EXCLUSIVE: More Chinese cities with rising home prices may tighten rules as Beijing cracks down on speculation to contain asset bubbles although local authorities, wary of systemic risk in the real-estate industry, could step in to help major developers facing a liquidity crunch, advisors said.

LIQUIDITY: The People's Bank of China (PBOC) injected CNY50 billion via 7-day reverse repos with the rate unchanged on Tuesday. This resulted in a net drain of CNY30 billion given the maturity of CNY80 billion of reverse repos today, according to Wind Information. The operation aims to maintain stable liquidity before the Chinese New Year, the PBOC said on its website.

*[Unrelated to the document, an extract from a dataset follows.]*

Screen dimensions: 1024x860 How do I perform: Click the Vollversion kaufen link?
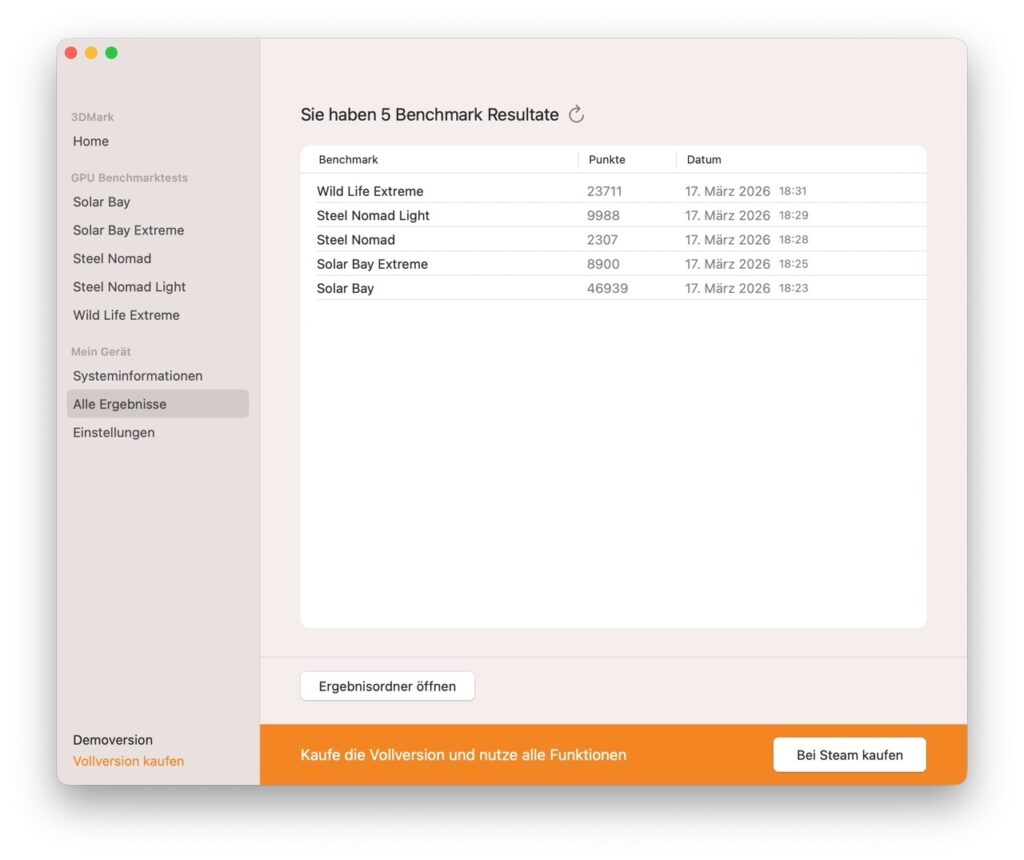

RATES: The seven-day weighted average interbank repo rate for depository institutions (DR007) increased to 2.4712% from the 2.3461% on Monday, Wind Information showed. The overnight repo average fell to 1.7410% from the previous 1.8941%.

YUAN: The currency strengthened to 6.4487 against the dollar from 6.4583 on Monday. The PBOC set the dollar-yuan central parity rate lower at today 6.4533. This compares with the 6.4678 set on Friday.

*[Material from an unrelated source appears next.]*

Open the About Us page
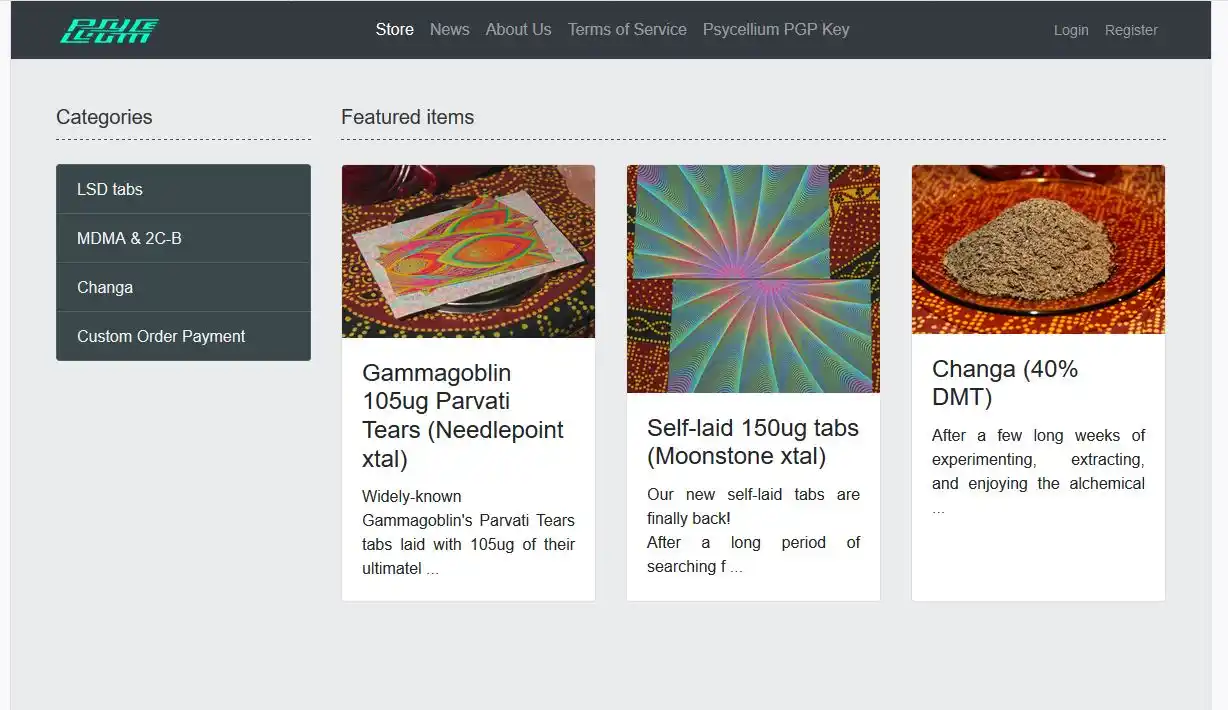(518, 30)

BONDS: The yield on 10-year China Government Bond was last at 3.2750%, down from Monday's 3.2850%, according to Wind Information.

STOCKS: The Shanghai Composite Index rallied 2.01% to 3,603.49 while the CSI300 index gained 2.19% to 5,686.25 Hang Seng Index edged up 0.53% to 29,476.19.

FROM THE PRESS: The PBOC should ensure interbank liquidity after the holiday period as a slew of business debts, monetary instruments and bonds mature in March and April, the Shanghai Securities News reported. The PBOC has reduced the size of injections due to lower demand for cash and increased fiscal spending before the Lunar New Year holiday, pumping in CNY10 billion on Monday following CNY50 billion on Sunday, the newspaper said.

China's credit lending in January may have increased to CNY3.5 trillion, an increase of CNY160 billion from a year ago as corporate demand surged, the China Securities Journal reported citing Wang Jingwen, a senior analyst from China Minsheng Bank. Commercial banks were likely to have boosted lending last month as many loans last year were carried over and executed in January, the newspaper wrote citing Li Chao, chief economist from Zheshang Securities. Regulators may have applied marginal tightening to prevent a further rise in macro leverage ratios, so the growth rate of total social financing may have dropped by 0.2 percentage points from the previous month to 13.1%, Li said.

The Biden administration should abandon the "rude manners" of its predecessor and create new space for the two countries to engage in benign rules-based competition, the Global Times said in an editorial. Responding to President Biden's "extreme competition" remark regarding dealing with China. the editorial said Biden had set a bottom line of avoiding a major power conflict by replacing Trump's approach with international rules. China is not afraid of this approach, the newspaper added.